[Travail demandé]
a) Recopiez le passage du portrait de Jean-Marie Ancher qui commence par « Par Fabien Nègre » et se poursuit jusqu'à « des frères GARDINIER. ».
b) Rédigez la suite du portrait de Jean-Marie Ancher à partir de sa dernière phrase.

Par Fabien Nègre
Marathonien rueillois, discrète mémoire vive d’un lieu iconique unique devenu une allégorie, Jean-Marie ANCHER, le royal invisible, à force d’élégante humilité et de clémente bonté, secret «Directeur du restaurant» légendaire «LE TAILLEVENT», cultive, depuis quarante ans, qu’il fêtera le 15 mars 2015, l’esthétique du silence, faste si distinctif de la dernière demeure parisienne de restaurateur, propriété du Groupe des frères GARDINIER.
Dans le vingtième arrondissement de Paris cher à Georges Perec, voit la lumière, le 23 août 1958, dans un milieu peu coutumier des délices de bouche, un admirable «Chevalier dans l’Ordre National du Mérite». Le père, commerçant à Evry, agent immobilier reconverti en commercial au BHV, rêvait de restaurant. «
Je fais le métier que mon père voulait exercer jeune». La mère, postière, dorlote ses enfants. «
Je voulais devenir professeur de mathématiques». Un blocage survient : «
je ne veux plus aller à l’école». Le clan se serre les coudes.
Les héritiers épaulent les benjamins. L’enfant volontaire trépigne. Le papa l’interpelle : «
tu veux travailler mais tu ne sais rien faire». En 1972, aux côtés de son frère ainé, membre de la Société Protectrice des Animaux, il rejoint une opération intercommunale orchestrée par l’épouse d’un Maître d’Hôtel au restaurant «Les Trois soleils», à l’aéroport d’Orly, inauguré le 24 février 1961 par le Général DE GAULLE. Christian LAMBERT dirigeait les cuisines et Gilbert BECAUD fredonnait «Dimanche à Orly» (1963), lieu d’attraction pour les milliers de badauds qui scrutaient Ursula ANDRESS ou Jean-Paul BELMONDO dévaler des gros-porteurs.
Le valeureux travailleur se confie à «
cette dame dont l’époux ouvre un restaurant non loin de Tours, à Saint-Pierre-des-Corps». Par dérogation de l’éducation nationale, à 15 ans, le brave garçon nourri, logé, amidonné, s’éloigne de sa famille par volonté d’apprendre. «
Mon père, ne me voyant pas rentrer les fins de semaine, venait m’aider à faire les mariages». En 1974, Monsieur ANCHER, par son assistante conjointe d’un chef, verse son junior dans un rêve. «
Un beau matin, à 11h, début mars 1975, je me retrouve commis au TAILLEVENT. Jean-Claude VRINAT prenait le pouvoir et le père, André, allait encore dans le vignoble le Samedi. Tétanisé, pétrifié, les premières fois, je ne pensai pas rester une seule semaine».

[Données fournies]
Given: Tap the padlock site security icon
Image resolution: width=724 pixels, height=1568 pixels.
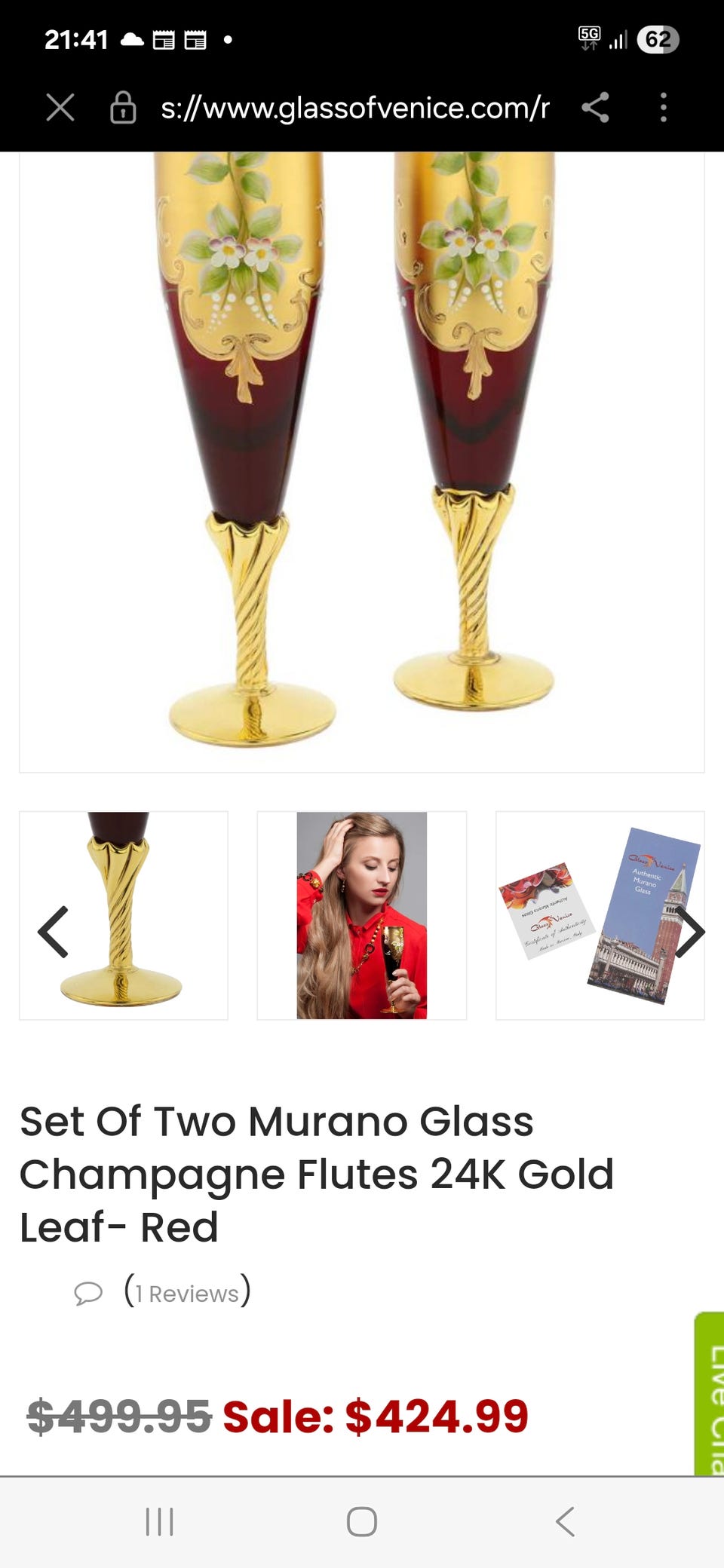Looking at the screenshot, I should point(123,108).
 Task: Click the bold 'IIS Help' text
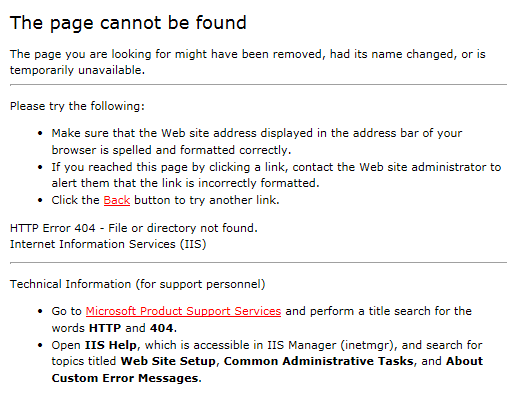[111, 345]
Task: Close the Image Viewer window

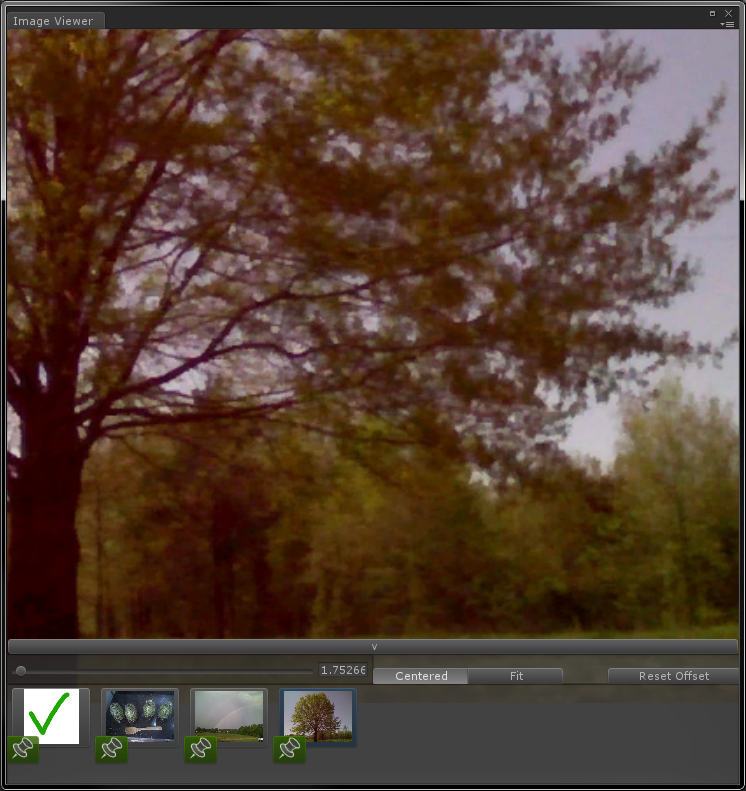Action: tap(728, 13)
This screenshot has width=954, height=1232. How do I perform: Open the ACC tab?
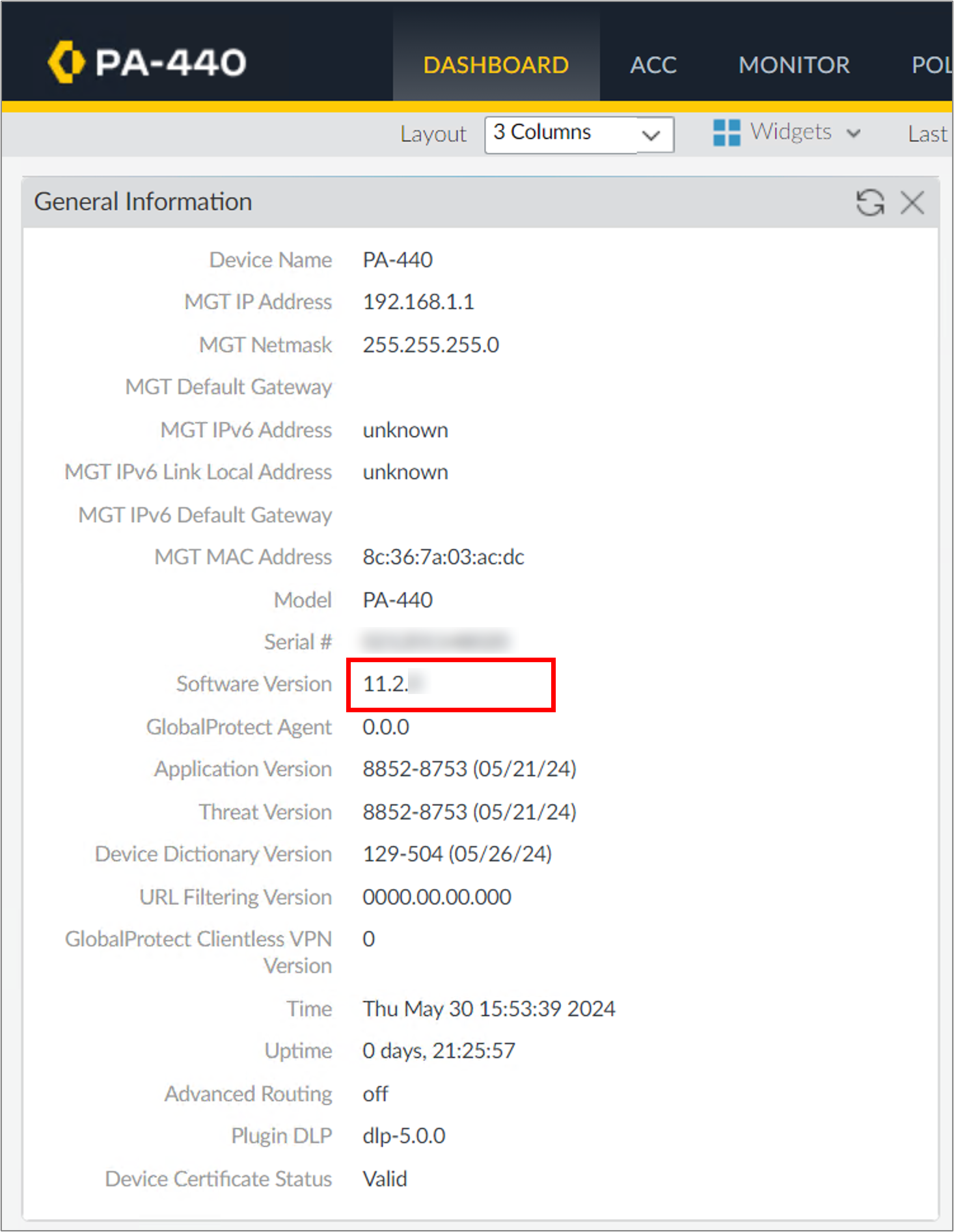click(653, 65)
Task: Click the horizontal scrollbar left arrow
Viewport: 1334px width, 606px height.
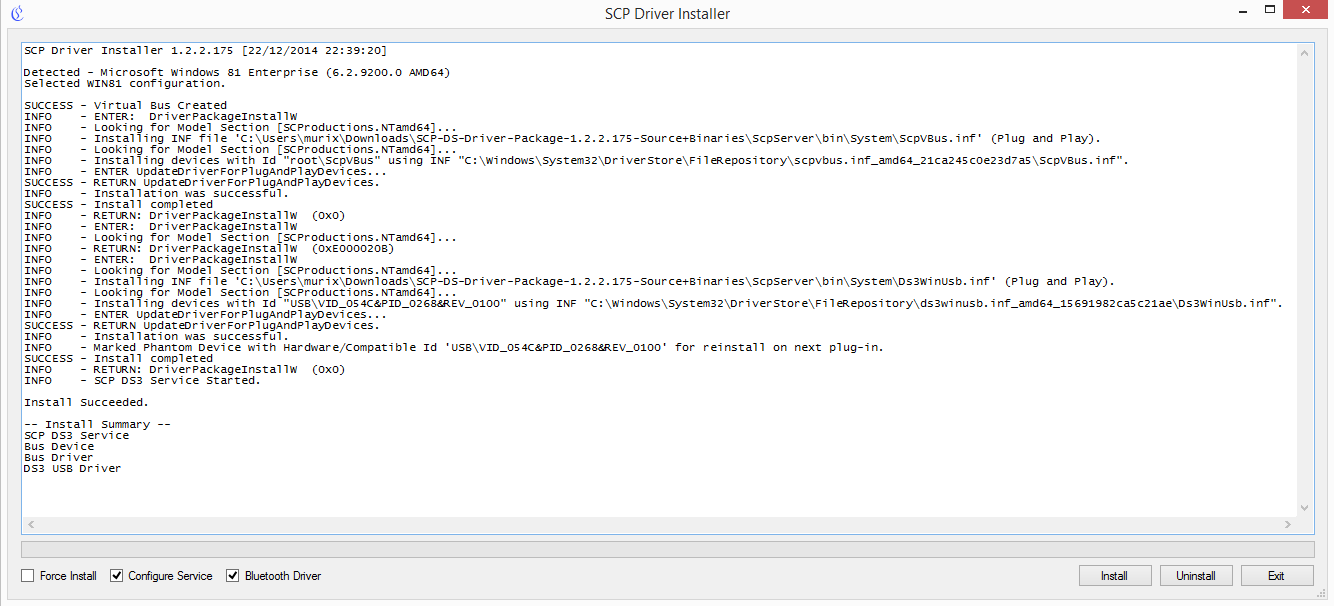Action: [x=31, y=524]
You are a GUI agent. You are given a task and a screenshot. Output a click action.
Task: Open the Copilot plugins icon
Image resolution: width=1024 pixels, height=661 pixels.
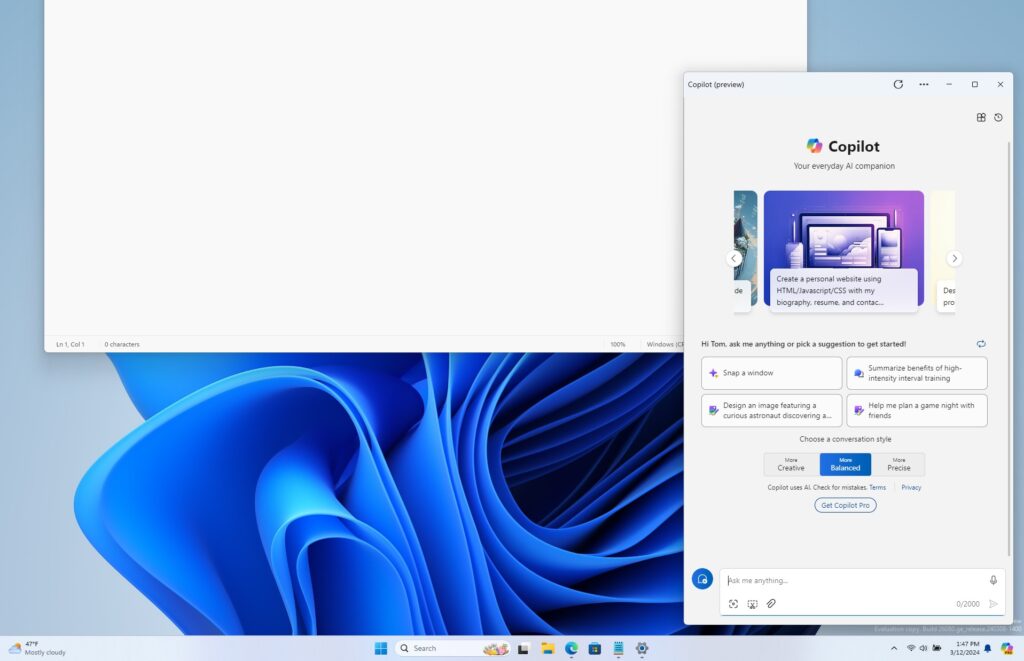(x=981, y=117)
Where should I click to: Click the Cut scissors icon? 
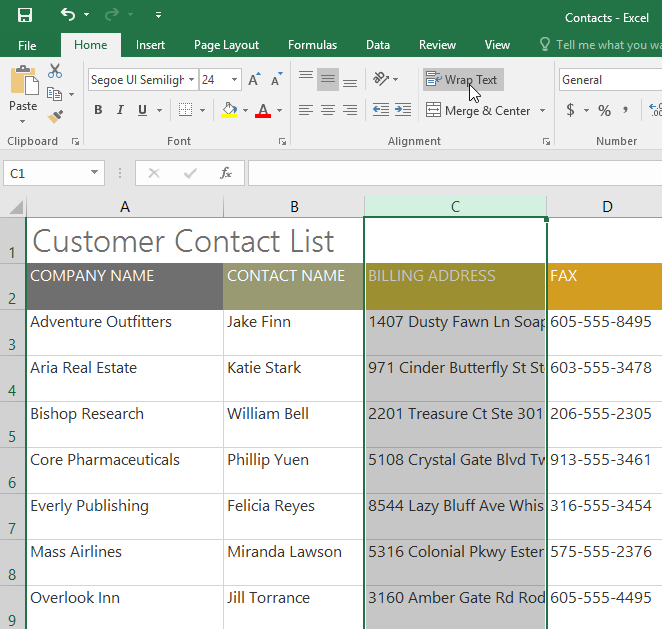tap(55, 72)
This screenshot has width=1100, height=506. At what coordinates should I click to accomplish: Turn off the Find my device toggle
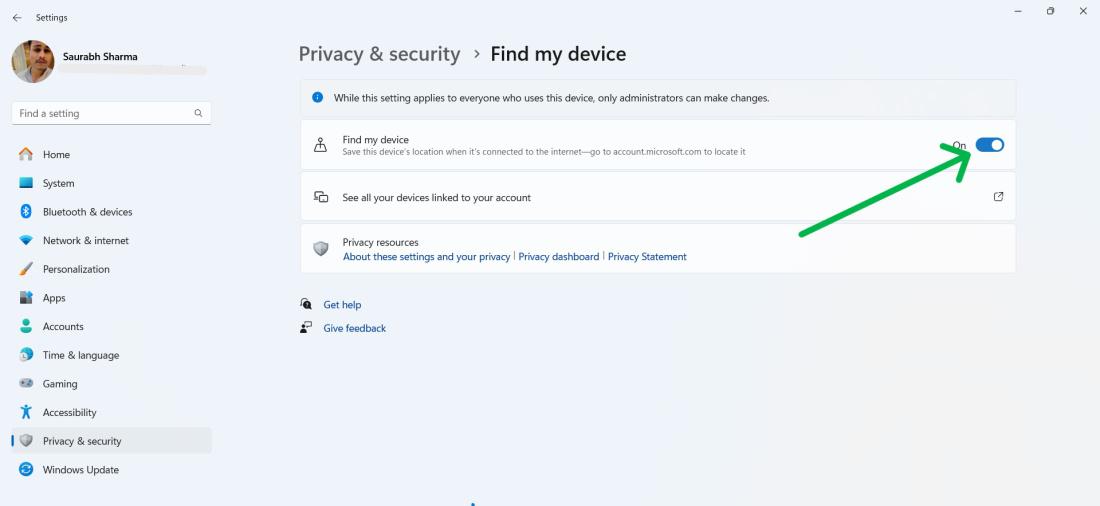pos(989,145)
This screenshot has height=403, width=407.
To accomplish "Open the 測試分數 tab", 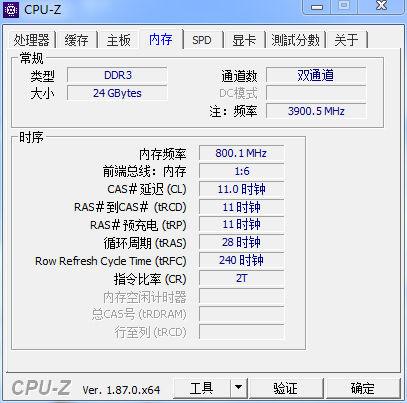I will click(295, 40).
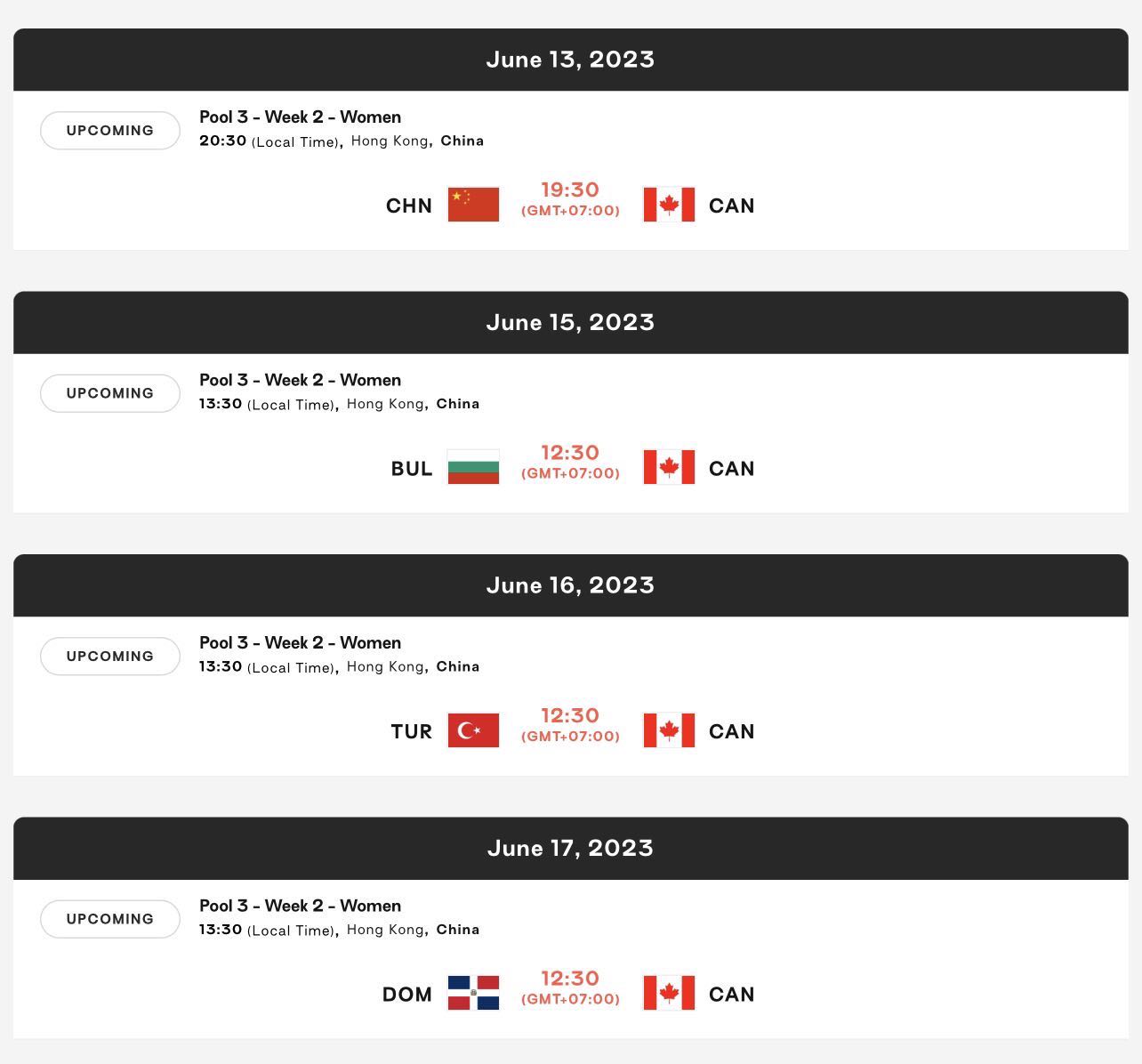Click UPCOMING badge for June 16 match
Viewport: 1142px width, 1064px height.
[110, 657]
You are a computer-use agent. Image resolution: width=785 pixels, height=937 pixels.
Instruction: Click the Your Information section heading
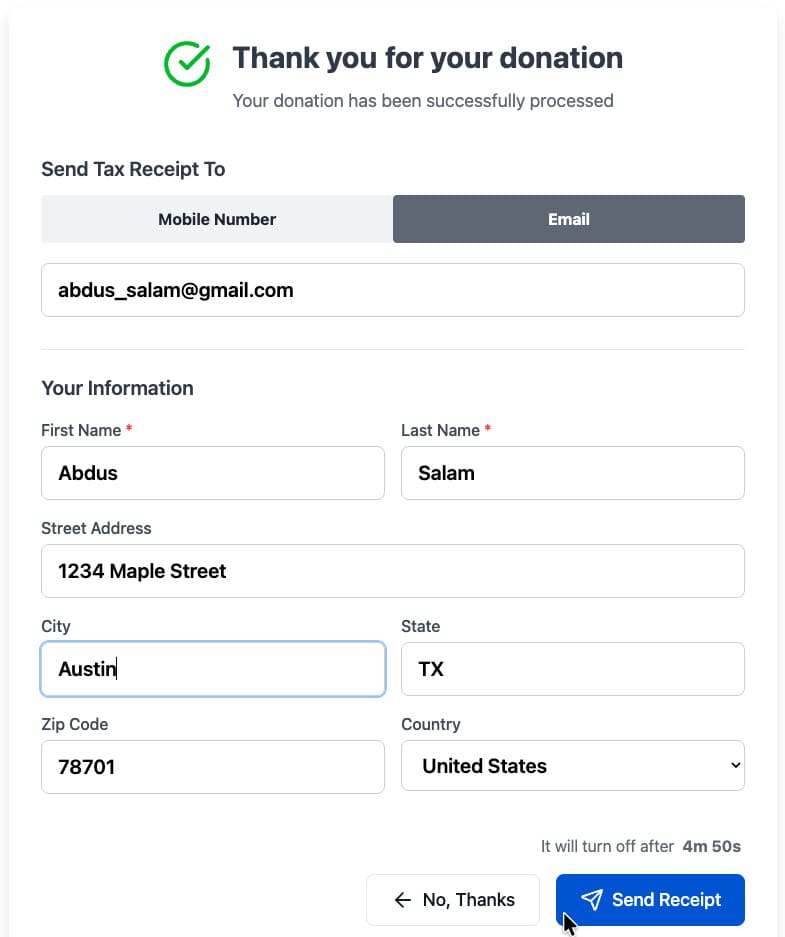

[Réponses par point]
a)
Par Fabien Nègre
Marathonien rueillois, discrète mémoire vive d’un lieu iconique unique devenu une allégorie, Jean-Marie ANCHER, le royal invisible, à force d’élégante humilité et de clémente bonté, secret «Directeur du restaurant» légendaire «LE TAILLEVENT», cultive, depuis quarante ans, qu’il fêtera le 15 mars 2015, l’esthétique du silence, faste si distinctif de la dernière demeure parisienne de restaurateur, propriété du Groupe des frères GARDINIER.

b)
Claude DELIGNE, alors «Chef» de l’établissement, jouait de sa stature de statue culinaire. «
Je ne savais rien faire». En action, pas de service à l’assiette, que du torpilleur. «
J’ai eu la chance de voir des très grands maîtres d’hôtels. Les derniers commis les servaient dans le silence total. Ces maîtres d’apprentissage qui se prénommaient, Christian, André, Robert, Michel, Jean-Claude, Patrick, Jean-Louis m’ont transmis, pour une vie, la passion de servir». L’impétrant aime à donner, voir, regarder le gourmand exigeant, apprécie le rapport charnel à la salle. «
Je pars faire mon service national en octobre 1977».
Afin de réintégrer l’institution fondée en 1946 par André VRINAT, le courtois jeune homme absorbe l’anglais au pas de charge : «
quatre ans de cours particuliers avec une américaine». En 1978, une place de commis se libère. Un CAP Restauration et l’Ecole Hôtelière de Paris empochés, l’ultérieur manageur mire la consécration. Au bout de six mois, il accède au poste de «demi chef de rang». «
J’avais peur, j’étais impressionné, tremblant».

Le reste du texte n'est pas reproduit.